The Limits of Equality
In 2006, Washington State enacted a law banning workplace discrimination based on sexual orientation, the 17th state to create such protection. In 2007, the state legislature passed a law approving the recognition of domestic partnerships. Despite these protections, the City of Bellevue, Washington does not extend employee benefits to domestic partners. Why? According to city officials, it's all a matter of money.
According to Tim Waters, a city spokesman, Bellevue has adopted a "no new benefits" position in recent years as a way of addressing rapidly escalating health care costs. Studies show that extending domestic partner benefits would add 1-2% to overall compensation costs.
But now, in light of recent legislation, the City of Bellevue has been sued by three gay emergency workers, two firefighters and an emergency dispatcher, who believe that the denial of benefits to their partners is a violation of the state constitution.

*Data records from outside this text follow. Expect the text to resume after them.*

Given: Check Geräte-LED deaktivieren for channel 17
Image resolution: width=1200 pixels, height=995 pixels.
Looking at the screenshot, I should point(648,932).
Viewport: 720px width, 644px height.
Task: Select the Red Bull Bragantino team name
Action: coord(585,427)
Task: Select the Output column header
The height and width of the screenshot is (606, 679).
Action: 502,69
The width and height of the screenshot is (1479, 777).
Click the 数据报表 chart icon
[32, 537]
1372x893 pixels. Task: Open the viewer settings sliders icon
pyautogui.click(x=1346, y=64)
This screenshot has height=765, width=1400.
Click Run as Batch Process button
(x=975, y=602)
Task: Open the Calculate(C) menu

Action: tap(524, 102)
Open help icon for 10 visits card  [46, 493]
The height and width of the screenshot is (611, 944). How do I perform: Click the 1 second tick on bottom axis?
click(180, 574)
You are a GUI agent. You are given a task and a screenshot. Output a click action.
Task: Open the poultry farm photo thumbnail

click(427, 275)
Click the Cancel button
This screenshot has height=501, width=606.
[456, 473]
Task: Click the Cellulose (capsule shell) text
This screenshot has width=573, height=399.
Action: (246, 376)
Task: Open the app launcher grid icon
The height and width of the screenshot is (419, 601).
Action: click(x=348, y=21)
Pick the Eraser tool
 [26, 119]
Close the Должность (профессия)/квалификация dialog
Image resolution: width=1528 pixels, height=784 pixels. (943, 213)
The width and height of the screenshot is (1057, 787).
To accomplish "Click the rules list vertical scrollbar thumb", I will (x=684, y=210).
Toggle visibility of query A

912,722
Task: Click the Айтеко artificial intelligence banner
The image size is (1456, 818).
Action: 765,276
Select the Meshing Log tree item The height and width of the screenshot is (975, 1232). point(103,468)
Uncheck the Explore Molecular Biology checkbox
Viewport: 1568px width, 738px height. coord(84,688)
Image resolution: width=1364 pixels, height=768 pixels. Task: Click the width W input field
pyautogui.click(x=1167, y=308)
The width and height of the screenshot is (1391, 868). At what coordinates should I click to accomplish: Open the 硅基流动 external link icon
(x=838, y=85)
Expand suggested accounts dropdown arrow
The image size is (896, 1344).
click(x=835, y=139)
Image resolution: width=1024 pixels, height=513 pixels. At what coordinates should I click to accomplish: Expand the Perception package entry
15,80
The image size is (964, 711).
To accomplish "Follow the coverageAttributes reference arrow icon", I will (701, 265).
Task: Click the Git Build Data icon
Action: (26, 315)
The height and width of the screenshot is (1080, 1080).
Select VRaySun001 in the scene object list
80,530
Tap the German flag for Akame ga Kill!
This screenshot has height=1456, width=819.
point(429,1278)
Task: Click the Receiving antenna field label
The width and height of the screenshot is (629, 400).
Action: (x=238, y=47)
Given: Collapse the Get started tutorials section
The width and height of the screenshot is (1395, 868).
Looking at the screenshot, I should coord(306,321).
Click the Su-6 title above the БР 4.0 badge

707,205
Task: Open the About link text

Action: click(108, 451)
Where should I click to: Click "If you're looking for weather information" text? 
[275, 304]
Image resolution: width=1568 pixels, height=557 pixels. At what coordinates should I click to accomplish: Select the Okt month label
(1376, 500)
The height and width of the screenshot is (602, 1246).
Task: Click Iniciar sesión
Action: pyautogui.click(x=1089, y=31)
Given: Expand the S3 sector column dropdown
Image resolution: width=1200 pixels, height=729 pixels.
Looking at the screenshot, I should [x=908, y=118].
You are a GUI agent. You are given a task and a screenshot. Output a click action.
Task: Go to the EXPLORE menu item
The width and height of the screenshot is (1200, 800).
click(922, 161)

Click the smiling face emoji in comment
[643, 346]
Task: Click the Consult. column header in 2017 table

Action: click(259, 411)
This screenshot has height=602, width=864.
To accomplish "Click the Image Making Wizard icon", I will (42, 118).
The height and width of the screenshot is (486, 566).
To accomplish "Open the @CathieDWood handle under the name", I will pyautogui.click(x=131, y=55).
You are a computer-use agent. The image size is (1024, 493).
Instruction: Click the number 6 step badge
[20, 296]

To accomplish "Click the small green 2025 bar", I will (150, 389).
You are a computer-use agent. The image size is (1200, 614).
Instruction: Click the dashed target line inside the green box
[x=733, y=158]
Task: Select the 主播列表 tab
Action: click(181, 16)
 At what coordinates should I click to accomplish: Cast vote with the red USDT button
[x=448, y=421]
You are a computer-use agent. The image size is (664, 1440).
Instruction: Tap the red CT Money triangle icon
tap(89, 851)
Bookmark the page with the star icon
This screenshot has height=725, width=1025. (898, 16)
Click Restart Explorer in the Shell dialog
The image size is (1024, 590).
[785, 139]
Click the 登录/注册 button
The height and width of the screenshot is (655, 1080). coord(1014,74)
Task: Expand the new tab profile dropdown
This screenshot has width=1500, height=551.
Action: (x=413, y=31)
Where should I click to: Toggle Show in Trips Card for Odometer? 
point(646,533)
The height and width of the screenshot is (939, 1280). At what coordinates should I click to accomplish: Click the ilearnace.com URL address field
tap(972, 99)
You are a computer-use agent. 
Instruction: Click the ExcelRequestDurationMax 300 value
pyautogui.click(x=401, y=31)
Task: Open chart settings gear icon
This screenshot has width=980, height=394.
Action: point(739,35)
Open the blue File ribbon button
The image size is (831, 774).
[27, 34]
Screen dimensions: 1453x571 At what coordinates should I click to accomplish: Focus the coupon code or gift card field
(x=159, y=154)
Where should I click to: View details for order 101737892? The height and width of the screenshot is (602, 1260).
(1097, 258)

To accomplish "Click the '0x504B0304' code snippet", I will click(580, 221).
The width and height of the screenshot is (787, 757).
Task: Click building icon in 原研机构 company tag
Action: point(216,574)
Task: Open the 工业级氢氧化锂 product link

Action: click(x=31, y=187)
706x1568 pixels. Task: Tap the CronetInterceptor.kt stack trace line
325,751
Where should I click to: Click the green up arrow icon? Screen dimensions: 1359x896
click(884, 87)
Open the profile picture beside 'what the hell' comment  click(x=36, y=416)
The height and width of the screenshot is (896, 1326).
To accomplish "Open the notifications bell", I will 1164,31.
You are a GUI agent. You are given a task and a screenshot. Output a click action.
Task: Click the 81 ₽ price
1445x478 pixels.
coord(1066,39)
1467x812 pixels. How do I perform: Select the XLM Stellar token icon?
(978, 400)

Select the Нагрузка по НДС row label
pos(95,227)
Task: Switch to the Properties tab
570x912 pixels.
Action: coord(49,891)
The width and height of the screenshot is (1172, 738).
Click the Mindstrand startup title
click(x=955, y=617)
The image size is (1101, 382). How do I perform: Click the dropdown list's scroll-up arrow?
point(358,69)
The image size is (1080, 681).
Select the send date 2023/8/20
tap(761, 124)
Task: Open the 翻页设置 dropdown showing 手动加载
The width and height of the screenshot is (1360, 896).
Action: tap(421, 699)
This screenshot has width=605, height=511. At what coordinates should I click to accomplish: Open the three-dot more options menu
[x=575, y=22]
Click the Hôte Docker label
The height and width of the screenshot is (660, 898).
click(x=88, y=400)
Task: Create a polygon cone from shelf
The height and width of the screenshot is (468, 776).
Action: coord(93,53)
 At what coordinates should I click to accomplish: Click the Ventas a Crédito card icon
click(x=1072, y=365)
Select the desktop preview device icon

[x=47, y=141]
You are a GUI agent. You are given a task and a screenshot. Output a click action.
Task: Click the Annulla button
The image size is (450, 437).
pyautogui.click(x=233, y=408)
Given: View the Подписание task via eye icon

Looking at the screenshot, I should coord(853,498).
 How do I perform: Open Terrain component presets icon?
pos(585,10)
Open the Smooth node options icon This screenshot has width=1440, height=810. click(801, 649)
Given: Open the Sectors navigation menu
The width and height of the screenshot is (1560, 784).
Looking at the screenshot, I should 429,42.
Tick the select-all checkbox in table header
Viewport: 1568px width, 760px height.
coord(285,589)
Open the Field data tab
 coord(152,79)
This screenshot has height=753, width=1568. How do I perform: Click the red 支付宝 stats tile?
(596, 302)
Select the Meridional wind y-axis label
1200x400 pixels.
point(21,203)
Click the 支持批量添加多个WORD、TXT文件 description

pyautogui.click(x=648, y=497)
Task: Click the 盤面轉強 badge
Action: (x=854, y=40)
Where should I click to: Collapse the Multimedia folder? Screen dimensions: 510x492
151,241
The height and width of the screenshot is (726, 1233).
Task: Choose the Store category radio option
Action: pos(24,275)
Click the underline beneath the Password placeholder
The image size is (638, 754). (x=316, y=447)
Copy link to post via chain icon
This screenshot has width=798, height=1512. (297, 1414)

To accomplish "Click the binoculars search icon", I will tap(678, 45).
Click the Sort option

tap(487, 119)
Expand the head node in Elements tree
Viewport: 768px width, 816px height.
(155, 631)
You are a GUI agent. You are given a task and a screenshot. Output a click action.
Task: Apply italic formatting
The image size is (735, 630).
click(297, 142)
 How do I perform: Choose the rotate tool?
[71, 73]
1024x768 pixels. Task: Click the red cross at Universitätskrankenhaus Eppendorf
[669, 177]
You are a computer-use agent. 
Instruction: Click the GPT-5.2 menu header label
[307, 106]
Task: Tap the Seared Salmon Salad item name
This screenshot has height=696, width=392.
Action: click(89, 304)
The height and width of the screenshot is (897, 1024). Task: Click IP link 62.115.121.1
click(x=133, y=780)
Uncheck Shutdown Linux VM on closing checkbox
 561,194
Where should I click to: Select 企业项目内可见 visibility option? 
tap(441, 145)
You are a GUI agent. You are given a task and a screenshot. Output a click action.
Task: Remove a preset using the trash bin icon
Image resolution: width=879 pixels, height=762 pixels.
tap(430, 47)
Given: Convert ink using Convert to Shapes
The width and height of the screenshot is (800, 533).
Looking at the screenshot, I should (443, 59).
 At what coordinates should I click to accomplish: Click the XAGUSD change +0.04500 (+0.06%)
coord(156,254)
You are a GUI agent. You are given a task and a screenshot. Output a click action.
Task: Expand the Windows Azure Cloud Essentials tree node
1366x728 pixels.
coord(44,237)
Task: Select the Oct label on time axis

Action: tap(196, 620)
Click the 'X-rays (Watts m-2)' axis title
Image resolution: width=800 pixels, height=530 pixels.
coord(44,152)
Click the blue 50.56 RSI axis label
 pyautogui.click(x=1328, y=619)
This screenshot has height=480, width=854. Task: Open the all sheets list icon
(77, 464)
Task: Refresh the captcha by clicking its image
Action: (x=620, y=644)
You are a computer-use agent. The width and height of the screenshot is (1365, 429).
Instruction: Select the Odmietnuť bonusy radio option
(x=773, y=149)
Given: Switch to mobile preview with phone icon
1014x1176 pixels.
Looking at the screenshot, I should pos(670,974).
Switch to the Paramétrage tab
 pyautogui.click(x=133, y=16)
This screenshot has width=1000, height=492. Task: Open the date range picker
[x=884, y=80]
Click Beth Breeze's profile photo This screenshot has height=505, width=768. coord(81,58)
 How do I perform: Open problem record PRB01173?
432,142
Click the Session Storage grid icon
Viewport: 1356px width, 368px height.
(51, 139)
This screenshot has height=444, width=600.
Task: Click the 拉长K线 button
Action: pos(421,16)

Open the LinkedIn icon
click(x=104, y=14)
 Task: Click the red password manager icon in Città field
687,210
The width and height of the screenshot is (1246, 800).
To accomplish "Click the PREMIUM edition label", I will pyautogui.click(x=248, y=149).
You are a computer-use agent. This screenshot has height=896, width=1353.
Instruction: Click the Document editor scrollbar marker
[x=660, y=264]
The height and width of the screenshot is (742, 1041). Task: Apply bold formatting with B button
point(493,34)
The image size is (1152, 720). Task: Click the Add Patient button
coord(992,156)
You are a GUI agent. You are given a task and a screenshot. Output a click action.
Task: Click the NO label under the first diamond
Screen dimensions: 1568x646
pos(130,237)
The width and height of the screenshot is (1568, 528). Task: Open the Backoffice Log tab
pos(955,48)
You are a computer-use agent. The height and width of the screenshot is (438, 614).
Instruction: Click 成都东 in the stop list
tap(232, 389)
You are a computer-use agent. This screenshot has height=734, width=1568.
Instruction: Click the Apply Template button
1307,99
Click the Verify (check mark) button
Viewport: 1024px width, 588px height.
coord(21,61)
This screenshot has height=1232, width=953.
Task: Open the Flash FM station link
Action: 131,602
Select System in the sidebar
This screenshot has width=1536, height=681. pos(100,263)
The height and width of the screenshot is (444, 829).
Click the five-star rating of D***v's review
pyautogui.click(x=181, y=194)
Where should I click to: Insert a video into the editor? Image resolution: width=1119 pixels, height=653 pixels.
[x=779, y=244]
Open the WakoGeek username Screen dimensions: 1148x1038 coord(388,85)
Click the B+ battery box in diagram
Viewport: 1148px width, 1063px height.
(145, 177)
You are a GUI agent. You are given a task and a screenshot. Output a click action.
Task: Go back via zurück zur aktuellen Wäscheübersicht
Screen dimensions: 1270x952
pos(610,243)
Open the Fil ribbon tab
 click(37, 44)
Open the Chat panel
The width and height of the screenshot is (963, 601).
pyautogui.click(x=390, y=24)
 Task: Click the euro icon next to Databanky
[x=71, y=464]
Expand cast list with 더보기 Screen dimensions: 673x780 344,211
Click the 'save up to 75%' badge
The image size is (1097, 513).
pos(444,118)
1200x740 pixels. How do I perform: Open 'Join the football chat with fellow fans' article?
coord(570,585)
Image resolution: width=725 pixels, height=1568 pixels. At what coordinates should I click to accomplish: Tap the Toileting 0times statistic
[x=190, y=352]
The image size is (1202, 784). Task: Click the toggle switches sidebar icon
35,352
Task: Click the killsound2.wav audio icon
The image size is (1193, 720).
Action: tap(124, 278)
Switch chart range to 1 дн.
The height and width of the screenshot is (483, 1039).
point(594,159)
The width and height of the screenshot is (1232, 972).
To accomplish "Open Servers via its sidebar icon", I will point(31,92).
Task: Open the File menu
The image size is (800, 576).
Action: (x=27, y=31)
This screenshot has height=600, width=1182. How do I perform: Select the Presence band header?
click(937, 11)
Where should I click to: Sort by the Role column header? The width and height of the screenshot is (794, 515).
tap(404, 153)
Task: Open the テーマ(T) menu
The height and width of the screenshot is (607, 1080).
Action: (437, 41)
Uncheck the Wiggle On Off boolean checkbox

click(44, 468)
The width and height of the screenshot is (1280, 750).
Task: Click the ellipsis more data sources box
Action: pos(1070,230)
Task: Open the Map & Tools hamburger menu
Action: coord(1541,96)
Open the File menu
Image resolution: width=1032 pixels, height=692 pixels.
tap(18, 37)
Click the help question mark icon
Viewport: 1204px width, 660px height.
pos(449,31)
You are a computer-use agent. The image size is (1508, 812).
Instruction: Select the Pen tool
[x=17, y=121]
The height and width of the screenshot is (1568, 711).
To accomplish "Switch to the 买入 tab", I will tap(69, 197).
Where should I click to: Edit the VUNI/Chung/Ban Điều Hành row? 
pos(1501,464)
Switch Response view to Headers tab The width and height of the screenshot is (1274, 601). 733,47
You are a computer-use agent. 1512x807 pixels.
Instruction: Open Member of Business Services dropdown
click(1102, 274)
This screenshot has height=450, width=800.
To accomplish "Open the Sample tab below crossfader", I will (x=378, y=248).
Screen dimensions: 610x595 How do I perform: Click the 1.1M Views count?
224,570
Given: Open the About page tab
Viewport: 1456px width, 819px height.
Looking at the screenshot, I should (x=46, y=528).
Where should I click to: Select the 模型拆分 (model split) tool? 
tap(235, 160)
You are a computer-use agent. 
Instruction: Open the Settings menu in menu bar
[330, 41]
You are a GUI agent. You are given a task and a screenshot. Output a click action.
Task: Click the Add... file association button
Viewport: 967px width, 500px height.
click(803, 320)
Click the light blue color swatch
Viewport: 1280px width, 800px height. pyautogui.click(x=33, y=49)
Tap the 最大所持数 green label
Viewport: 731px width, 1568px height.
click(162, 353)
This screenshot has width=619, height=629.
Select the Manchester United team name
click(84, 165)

The suit, filed in King County Superior Court, accuses Bellevue of violating the privileges and immunities clause of the state constitution, which bans the granting of special privileges to one group that are not provided equally to everyone.
Efforts have been ongoing for years to have domestic partner benefits added for Bellevue city workers. The firefighters' union included them in negotiations with the city last year, but the issue failed to pass. Now, if the current lawsuit is successful, all public employers within the state would be required to offer domestic partner benefits.
Many already do. Major employers such as the cities of Seattle, Spokane and Burien, King and Snohomish Counties, the Seattle Public schools, the University of Washington and the State of Washington, already provide these benefits.
The lack of domestic partner benefits affects individuals and families in a number of ways. Without stated benefits, it is often not possible for an employee to take emergency leave to care for a same-sex partner who is hospitalized, or to attend the funeral of the parent of a domestic partner. The biggest cost is usually health care. Whereas a heterosexual employee would be automatically allowed to add a wife or husband to the health care plan, same sex couples do not have this option and must absorb the cost of health care through their personal finances.
There is certainly a cost to extending benefits to domestic partners. But there is also a cost to failing to extend this benefit equally to all employees. There is a message of disrespect and disregard for individuals and the implication that some workers are more important than others. The cost of such a message becoming accepted in organizational culture can be very high indeed.